FIG. 6 shows still another embodiment. In this embodiment, as shown in (a), a green sheet 61 in a semi-dry state formed by, for example, a doctor blade method is wound around an optical fiber 11 and heated and dried.
As a result, a ceramic protective layer can be formed on the optical fiber 11 as in the previous embodiment. When this method is developed, a large number of optical fibers are wound around a green sheet in a semi-dry state, bundled and heated while being pressed, as shown in FIG. An optical fiber cable embedded in the protective layer 12 without any gap can be easily produced.
When this optical fiber cable is used for an image fiber or the like, it is preferable that the protective layers at both ends are sintered and fixed in advance. The optical fiber cable according to the present invention is, for example, an OTDR (Optical Time Domain Refl) which detects a fire or the like by laying in a tunnel and detecting a time difference of return light.
ectmetry) It is suitable as a temperature sensor or an image fiber for observing the inside of a nuclear reactor.

[0018]

As described above, according to the present invention, by covering an optical fiber with a protective layer made of powdered ceramics containing a binder, the protective layer functions as a cushioning material due to its flexibility. Microbending can be suppressed and the laid cross-sectional area can be reduced. Further, since the protective layer is made of a ceramic having high heat resistance, it does not melt even in a high temperature environment. In particular, if the ceramic protective layer is in an unfired or semi-fired state, the protective layer has elasticity and plasticity, can withstand certain bending, and gives a large resistance to bending in the case of a thin optical fiber. Can be

[Brief description of the drawings]

FIG. 1 shows an optical fiber cable according to an embodiment of the present invention.
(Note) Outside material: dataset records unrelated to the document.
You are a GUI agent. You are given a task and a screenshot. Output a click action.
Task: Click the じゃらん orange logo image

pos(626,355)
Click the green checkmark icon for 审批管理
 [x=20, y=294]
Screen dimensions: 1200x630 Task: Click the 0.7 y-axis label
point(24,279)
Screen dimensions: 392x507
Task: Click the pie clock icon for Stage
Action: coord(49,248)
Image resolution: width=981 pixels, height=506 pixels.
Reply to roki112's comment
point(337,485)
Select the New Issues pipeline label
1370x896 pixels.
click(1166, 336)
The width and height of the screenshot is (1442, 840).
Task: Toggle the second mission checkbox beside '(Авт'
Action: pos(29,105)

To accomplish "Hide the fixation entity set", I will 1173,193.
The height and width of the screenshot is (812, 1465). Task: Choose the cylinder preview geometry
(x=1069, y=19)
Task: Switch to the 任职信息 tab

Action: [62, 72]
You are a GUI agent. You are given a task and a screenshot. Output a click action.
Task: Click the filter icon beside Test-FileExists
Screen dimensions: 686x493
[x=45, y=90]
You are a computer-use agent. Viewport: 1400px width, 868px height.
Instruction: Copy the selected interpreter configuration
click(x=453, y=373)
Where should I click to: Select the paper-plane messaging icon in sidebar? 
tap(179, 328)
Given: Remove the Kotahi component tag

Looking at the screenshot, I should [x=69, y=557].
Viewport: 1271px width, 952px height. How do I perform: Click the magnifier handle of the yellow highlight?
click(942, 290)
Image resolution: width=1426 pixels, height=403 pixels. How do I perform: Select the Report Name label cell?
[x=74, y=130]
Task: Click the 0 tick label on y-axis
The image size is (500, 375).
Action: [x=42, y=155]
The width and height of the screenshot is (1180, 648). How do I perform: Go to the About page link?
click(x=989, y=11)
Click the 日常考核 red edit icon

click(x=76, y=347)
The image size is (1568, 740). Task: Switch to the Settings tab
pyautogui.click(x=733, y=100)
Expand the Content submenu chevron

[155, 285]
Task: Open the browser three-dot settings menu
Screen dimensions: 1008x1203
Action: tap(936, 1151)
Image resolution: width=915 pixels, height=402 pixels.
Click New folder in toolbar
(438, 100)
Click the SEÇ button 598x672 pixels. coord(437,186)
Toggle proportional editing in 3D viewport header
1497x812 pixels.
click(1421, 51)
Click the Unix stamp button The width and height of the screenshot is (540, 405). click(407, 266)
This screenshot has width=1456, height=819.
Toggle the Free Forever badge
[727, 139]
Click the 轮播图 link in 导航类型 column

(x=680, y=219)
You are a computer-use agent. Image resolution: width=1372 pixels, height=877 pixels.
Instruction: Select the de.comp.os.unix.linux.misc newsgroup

FIG. 2 shows a step of forming a protective layer of the optical fiber of the embodiment.

FIG. 3 shows a doctor blade used in the protective layer forming step.

FIG. 4 shows a guide roller pair used in the protective layer forming step.

FIG. 5 shows a method of manufacturing an optical fiber cable according to another embodiment.

FIG. 6 shows a method of manufacturing an optical fiber cable according to another embodiment.

[Explanation of symbols]

10 ... optical fiber cable, 11 ... optical fiber, 12 ...
Protective layer (ceramic), 21 ... film, 24, 53
... Slurry container, 26 ... Doctor blade, 29a, 29b
... guide roller pair, 30, 58 ... heater, 51 ... raw material crucible, 61 ... green sheet.

Claims (6)

[Claims] 1. An optical fiber cable comprising an optical fiber covered with a protective layer made of powdered ceramics containing a binder. 2. An optical fiber cable comprising a plurality of optical fibers each covered with a protective layer made of powdered ceramics containing a binder and pressure-bonded. 3. The optical fiber cable according to claim 1, wherein the protective layer has flexibility in an unfired or semi-fired state. 4. The optical fiber cable according to claim 1, wherein at least a part of the protective layer is in a sintered state. 5. A step of supplying a slurry prepared by preparing a binder and a powdered ceramic with a solvent on a transport film; a step of passing an optical fiber through the slurry supplied on the transport film in this step; Adjusting the thickness of the slurry adhered to the outer periphery of the optical fiber by heating and drying the slurry at the outer periphery of the optical fiber whose thickness has been adjusted in this step to form an unfired or semi-fired ceramic protective layer. And a method for manufacturing an optical fiber cable. 6. A step of manufacturing an optical fiber, a step of passing the optical fiber drawn in this step through a slurry container prepared by preparing a binder and a powdered ceramic with a solvent, and applying a slurry to the outer periphery of the optical fiber; Heating and drying the slurry around the optical fiber to form a protective layer of unfired or semi-fired ceramics.